Service schema generic settings - IKANOW/Aleph2 GitHub Wiki

Overview

Each of the data services has a schema that defines how data objects are handled by that service.

This section describes these generic formats:

  • Search Index Service
  • Columnar Schema
  • Temporal Schema
  • Document Schema
  • Storage Schema
  • Data Warehouse Schema

(Note, in addition, each technology (eg elasticsearch for search index schema) has a set of more specific (no-generic) settings possible - these are described here)

All schema

All the schema support the following 3 fields.

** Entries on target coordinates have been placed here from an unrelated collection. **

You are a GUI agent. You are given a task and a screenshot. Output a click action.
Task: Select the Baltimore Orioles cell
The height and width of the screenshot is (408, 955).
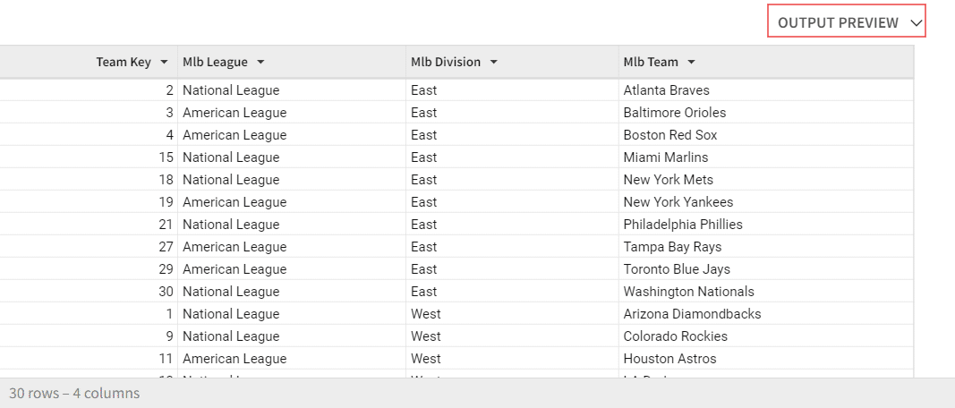pyautogui.click(x=674, y=113)
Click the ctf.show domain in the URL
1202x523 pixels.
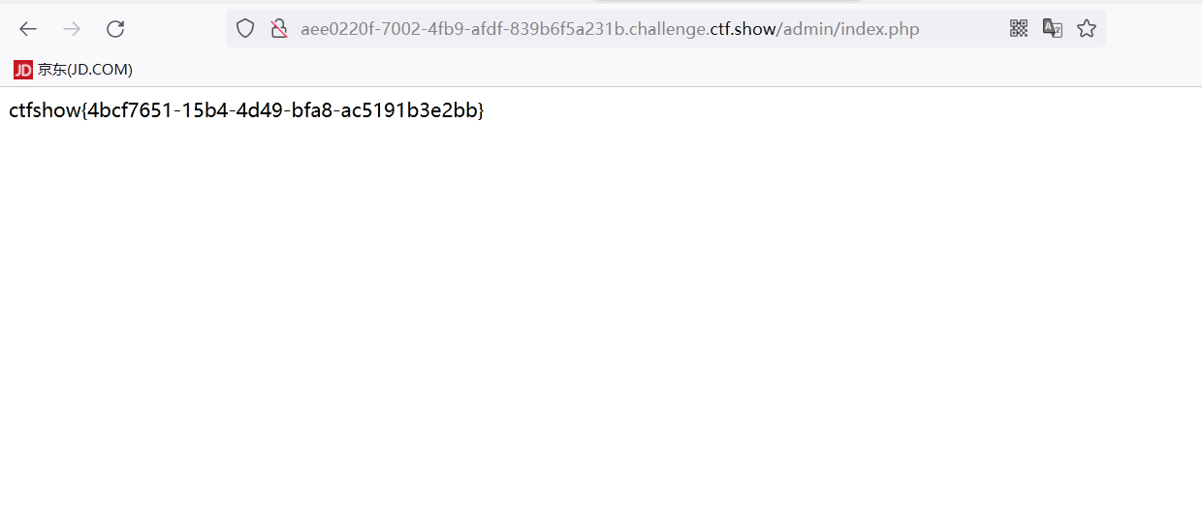pyautogui.click(x=743, y=29)
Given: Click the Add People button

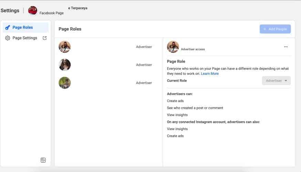Looking at the screenshot, I should pos(275,29).
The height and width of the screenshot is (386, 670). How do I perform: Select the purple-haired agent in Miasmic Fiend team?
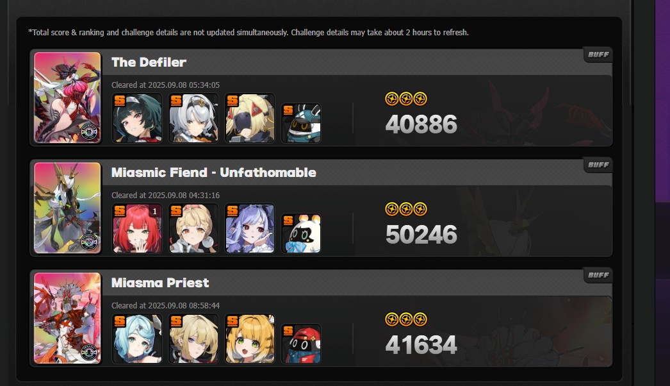pyautogui.click(x=250, y=228)
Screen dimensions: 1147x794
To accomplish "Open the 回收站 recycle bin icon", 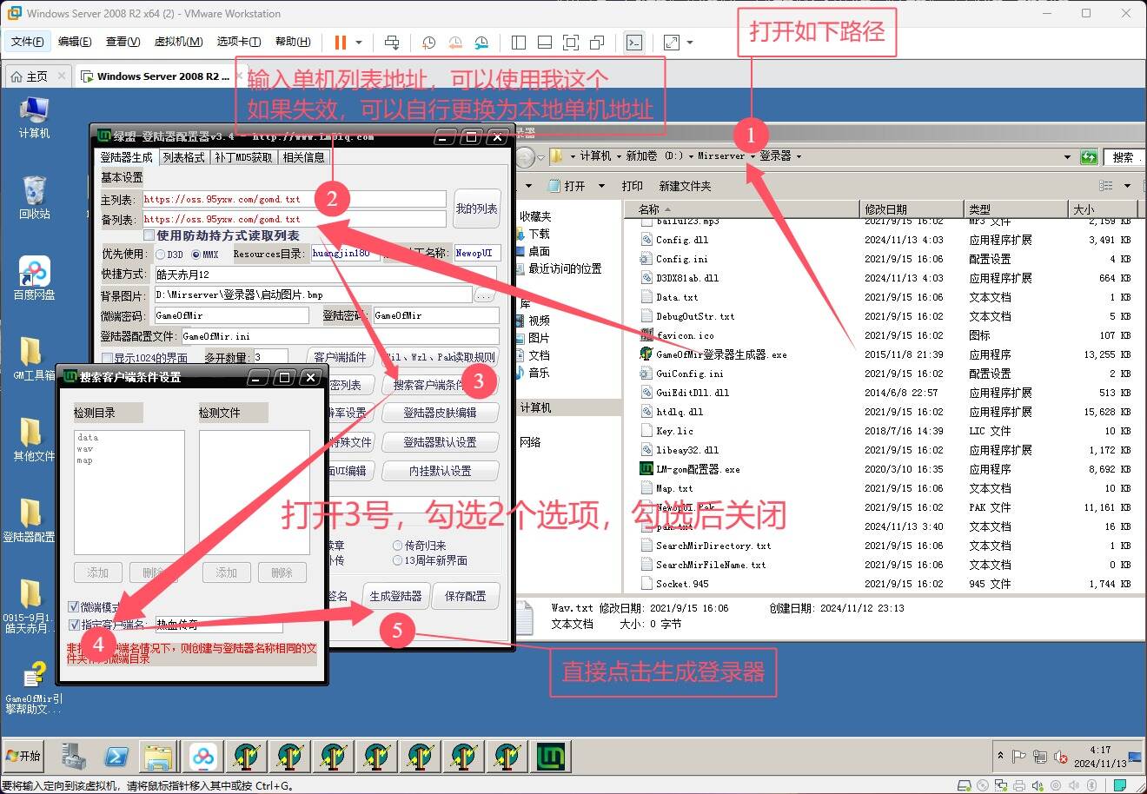I will [x=34, y=195].
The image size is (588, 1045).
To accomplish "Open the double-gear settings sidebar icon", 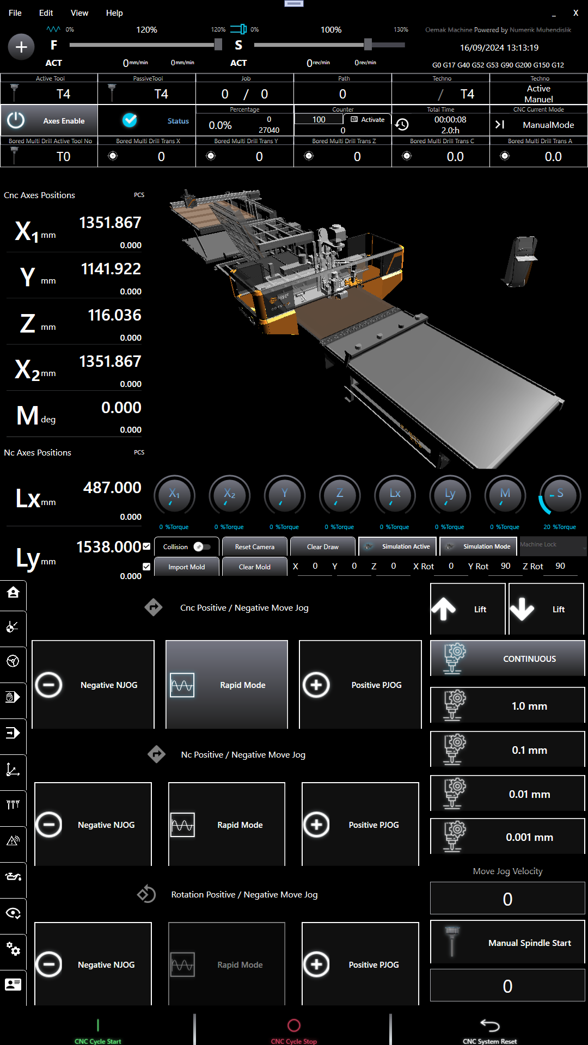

  • enabled: true|false - defaults to true if the root object is present
  • service_name: string - leave out unless the bucket/service is bound to a non-default service
  • technology_override_schema: object - format is service-and-technology-specific, described under "advanced settings"

For example:

{
   "enabled": true,
   "technology_override_schema": {  }
}

The remainder of this page describes the generic service-specific parameters.

Search index schema

  • tokenize_by_default: Search indexes normally support tokenization (eg "the word" -> "the","word"), and by default this is enabled. Use this field to override that, ie set to false to treat each field like a single token/value (ie like a conventional database field).
  • tokenization_override: By default, two tokenization schemes are supported, "_none_" (no tokenization, as above), and "_default_", whatever the search index's default is (eg decompose into words by " "). Different technologies (and configurations) might support additional tokenization schemes. Then this field is a map of "columnar schemas" (see below under "Columnar Schema", and also the example) that specifies the fields that map to the given tokenization scheme.
    • (Normally only one of "_default_"/"_none_" is needed since all other fields default to tokenized/non-tokenized based on the tokenize_by_default field).
    • (Elasticsearch supports dual tokenization of fields to support both columnar type operations and also tokenized searches, see under Advanced schema configurtion for details.
  • type_override: Maps types to "columnar schemas" (see below under "Columnar Schema", and also the example).
    • All search indexes support "string"/"date"/"double"/"long"/"number". Elasticsearch also supports "ip".
  • target_index_size_mb: A user preference for the maximum size of the index files generated (in Megabytes) (defaults to no limit)
  • target_write_settings: A collection of write settings described below under "generic writer configuration"
"search_index_schema": {
   "tokenization_override": {
      "_default_": {
         "field_include_list": [ "tokenize_me" ],
         "field_include_pattern_list": [ "tokenize_me_*" ]
      },
      "_none_": {
         "field_include_list": [ "untokenize_me" ],
         "field_include_pattern_list": [ "untokenize_me_*" ]
      }
   },
   "type_override": {
      "ip": {
         "field_include_pattern_list": [ "*_addr" ]
      },
      "date": {
         "field_include_list": [ "ts", "te" ]
      }
   },
   "target_index_size_mb": 1000,
   "target_write_settings": {
      "target_write_concurrency": 10,
      "batch_flush_interval": 5
   }
}

See here for technology-specific configuration for elasticsearch.

Columnar schema

The fields specified in the following include lists are treated as columns - ie take up (often significantly) more system resources but can have columnar operations such as multi-dimensional aggregation applied on/across them.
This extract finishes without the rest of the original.